Sal
Peter Hoffmann Director Data Engineering at Blue Yonder. Python Developer, Conference Speaker, Mountaineer

Azure Data Lake Storage Gen 2 with Python

Microsoft has released a beta version of the python client azure-storage-file-datalake for the Azure Data Lake Storage Gen 2 service with support for hierarchical namespaces.

Microsoft has released a beta version of the python client azure-storage-file-datalake for the Azure Data Lake Storage Gen 2 service.

The service offers blob storage capabilities with filesystem semantics, atomic operations, and a hierarchical namespace. Azure Data Lake Storage Gen 2 is built on top of Azure Blob Storage, shares the same scaling and pricing structure (only transaction costs are a little bit higher).
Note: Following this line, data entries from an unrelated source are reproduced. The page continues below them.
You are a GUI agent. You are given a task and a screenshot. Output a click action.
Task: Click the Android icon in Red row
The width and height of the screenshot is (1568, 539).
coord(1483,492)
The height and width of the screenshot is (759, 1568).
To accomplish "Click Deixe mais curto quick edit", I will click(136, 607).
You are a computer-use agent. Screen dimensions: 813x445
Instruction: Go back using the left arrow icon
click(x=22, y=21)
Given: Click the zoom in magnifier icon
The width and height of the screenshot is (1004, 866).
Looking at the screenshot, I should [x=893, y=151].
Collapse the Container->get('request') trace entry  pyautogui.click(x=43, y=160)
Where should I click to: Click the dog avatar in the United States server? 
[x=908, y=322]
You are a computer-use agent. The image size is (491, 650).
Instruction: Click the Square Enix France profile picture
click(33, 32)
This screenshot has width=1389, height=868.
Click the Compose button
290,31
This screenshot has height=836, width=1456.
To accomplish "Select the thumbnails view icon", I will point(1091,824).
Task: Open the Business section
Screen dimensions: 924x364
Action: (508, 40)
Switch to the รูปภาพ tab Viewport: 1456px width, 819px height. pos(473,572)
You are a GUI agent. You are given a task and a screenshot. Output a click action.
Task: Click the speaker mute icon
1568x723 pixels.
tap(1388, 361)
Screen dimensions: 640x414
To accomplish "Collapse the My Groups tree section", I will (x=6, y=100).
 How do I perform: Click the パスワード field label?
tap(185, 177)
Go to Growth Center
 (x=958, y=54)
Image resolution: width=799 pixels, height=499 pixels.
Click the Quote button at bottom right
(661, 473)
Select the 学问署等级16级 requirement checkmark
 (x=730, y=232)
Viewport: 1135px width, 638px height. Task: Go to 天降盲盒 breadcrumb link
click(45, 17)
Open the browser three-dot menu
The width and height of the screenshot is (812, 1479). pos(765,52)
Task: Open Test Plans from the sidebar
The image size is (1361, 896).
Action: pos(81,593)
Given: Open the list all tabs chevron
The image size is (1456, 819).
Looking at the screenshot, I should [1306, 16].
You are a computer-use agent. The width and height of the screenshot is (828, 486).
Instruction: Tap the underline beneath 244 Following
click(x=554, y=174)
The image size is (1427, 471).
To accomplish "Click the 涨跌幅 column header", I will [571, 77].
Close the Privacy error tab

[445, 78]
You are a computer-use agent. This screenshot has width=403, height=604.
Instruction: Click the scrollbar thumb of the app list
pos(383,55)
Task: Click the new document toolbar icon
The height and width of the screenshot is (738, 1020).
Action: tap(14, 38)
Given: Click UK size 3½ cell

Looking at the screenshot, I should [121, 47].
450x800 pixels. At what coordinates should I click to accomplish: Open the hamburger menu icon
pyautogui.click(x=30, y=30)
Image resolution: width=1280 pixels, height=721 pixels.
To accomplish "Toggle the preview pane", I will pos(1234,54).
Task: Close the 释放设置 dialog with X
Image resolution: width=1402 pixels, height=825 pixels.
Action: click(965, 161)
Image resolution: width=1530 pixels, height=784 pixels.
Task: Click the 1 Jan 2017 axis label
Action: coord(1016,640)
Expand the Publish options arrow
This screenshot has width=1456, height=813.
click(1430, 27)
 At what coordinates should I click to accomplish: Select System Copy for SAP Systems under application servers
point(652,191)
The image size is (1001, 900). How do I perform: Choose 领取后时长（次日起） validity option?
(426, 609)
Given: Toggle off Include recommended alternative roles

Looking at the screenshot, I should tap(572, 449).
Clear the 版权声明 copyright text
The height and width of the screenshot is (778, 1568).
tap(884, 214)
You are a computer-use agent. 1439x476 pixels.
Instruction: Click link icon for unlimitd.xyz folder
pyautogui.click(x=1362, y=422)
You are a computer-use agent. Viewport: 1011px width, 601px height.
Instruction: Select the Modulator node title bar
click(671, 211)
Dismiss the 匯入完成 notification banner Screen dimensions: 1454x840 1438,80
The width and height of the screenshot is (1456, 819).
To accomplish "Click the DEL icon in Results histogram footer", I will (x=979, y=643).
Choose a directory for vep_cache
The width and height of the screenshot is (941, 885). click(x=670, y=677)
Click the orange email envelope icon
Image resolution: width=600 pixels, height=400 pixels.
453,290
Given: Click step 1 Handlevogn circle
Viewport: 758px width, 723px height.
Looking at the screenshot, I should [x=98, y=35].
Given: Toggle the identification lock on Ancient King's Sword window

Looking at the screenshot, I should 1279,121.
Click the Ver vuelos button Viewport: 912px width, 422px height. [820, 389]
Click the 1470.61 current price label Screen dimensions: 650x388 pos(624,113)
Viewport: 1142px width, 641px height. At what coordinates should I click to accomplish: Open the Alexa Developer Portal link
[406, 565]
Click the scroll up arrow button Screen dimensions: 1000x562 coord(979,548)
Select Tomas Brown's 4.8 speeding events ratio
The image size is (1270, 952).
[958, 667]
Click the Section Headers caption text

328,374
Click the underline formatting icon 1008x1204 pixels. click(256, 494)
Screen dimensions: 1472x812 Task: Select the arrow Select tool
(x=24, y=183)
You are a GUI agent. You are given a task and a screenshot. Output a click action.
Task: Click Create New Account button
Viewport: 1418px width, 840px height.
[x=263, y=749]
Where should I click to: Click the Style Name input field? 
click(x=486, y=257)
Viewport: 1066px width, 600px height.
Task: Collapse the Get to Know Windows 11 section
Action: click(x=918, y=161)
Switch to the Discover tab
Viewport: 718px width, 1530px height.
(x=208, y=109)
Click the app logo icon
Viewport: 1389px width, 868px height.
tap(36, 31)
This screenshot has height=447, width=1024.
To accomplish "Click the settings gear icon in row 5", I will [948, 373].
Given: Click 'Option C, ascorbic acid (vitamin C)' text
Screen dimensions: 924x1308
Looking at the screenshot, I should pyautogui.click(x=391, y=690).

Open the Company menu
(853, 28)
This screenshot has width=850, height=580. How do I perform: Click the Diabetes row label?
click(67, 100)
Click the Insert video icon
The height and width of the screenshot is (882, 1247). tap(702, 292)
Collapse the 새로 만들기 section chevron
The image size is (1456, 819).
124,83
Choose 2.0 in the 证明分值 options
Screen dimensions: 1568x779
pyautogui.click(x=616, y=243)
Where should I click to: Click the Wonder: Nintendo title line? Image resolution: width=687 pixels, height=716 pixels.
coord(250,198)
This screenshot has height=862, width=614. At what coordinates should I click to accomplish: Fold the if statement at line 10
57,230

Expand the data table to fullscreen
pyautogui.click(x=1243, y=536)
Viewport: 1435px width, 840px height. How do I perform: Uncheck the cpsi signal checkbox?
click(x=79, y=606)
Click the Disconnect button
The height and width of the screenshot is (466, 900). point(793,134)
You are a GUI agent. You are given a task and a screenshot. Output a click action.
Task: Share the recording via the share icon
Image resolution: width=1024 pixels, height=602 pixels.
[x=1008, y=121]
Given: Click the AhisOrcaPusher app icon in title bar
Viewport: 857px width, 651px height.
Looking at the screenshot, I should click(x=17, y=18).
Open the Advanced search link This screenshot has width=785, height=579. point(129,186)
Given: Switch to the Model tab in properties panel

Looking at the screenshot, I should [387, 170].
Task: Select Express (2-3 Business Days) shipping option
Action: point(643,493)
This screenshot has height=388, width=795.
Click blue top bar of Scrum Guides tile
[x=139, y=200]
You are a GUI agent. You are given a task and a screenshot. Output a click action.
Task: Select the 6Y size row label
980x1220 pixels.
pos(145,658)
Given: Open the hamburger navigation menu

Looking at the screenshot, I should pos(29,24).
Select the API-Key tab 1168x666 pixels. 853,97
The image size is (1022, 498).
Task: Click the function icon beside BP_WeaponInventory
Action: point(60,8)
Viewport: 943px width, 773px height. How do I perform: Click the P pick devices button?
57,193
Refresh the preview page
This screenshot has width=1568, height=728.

Multi protocol access allows you to use data created with azure blob storage APIs in the data lake and vice versa. This enables a smooth migration path if you already use the blob storage with tools like kartothek and simplekv to store your datasets in parquet. Naming terminologies differ a little bit. What is called a container in the blob storage APIs is now a file system in the adls context.

pip install azure-storage-file-datalake --pre

The entry point into the Azure Datalake is the DataLakeServiceClient which interacts with the service on a storage account level. It can be authenticated with the account and storage key, SAS tokens or a service principal. A storage account can have many file systems (aka blob containers) to store data isolated from each other.

import os
from azure.storage.filedatalake import DataLakeServiceClient
from azure.core.exceptions import ResourceExistsError

account_name = os.getenv("STORAGE_ACCOUNT_NAME")
credential = os.getenv("STORAGE_ACCOUNT_KEY")
account_url = "https://{}.dfs.core.windows.net/".format(account_name)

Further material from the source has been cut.